(WHAT THE TASK REQUIRES) The word "width" occurs in some lines of the data. Return each such line.

(DATA EXTRACTS)
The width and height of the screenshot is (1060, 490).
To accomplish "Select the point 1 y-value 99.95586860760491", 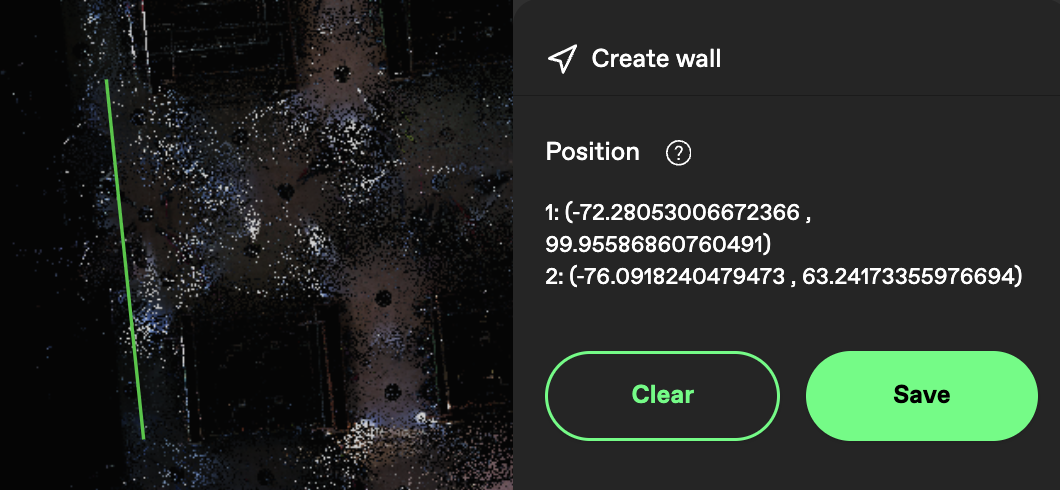I will [654, 245].
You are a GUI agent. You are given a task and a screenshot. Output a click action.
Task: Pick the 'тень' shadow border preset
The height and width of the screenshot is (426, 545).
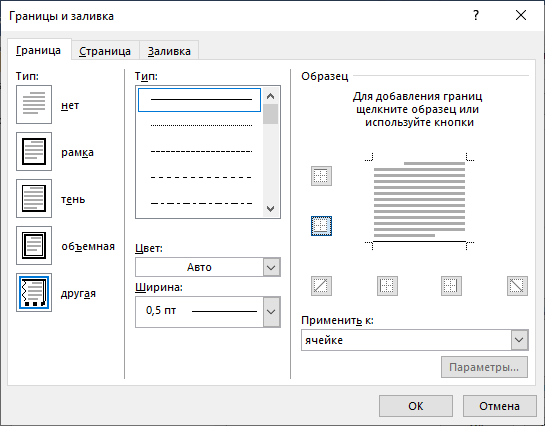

(YOUR SOLUTION)
The width and height of the screenshot is (1060, 490).
The height and width of the screenshot is (426, 545).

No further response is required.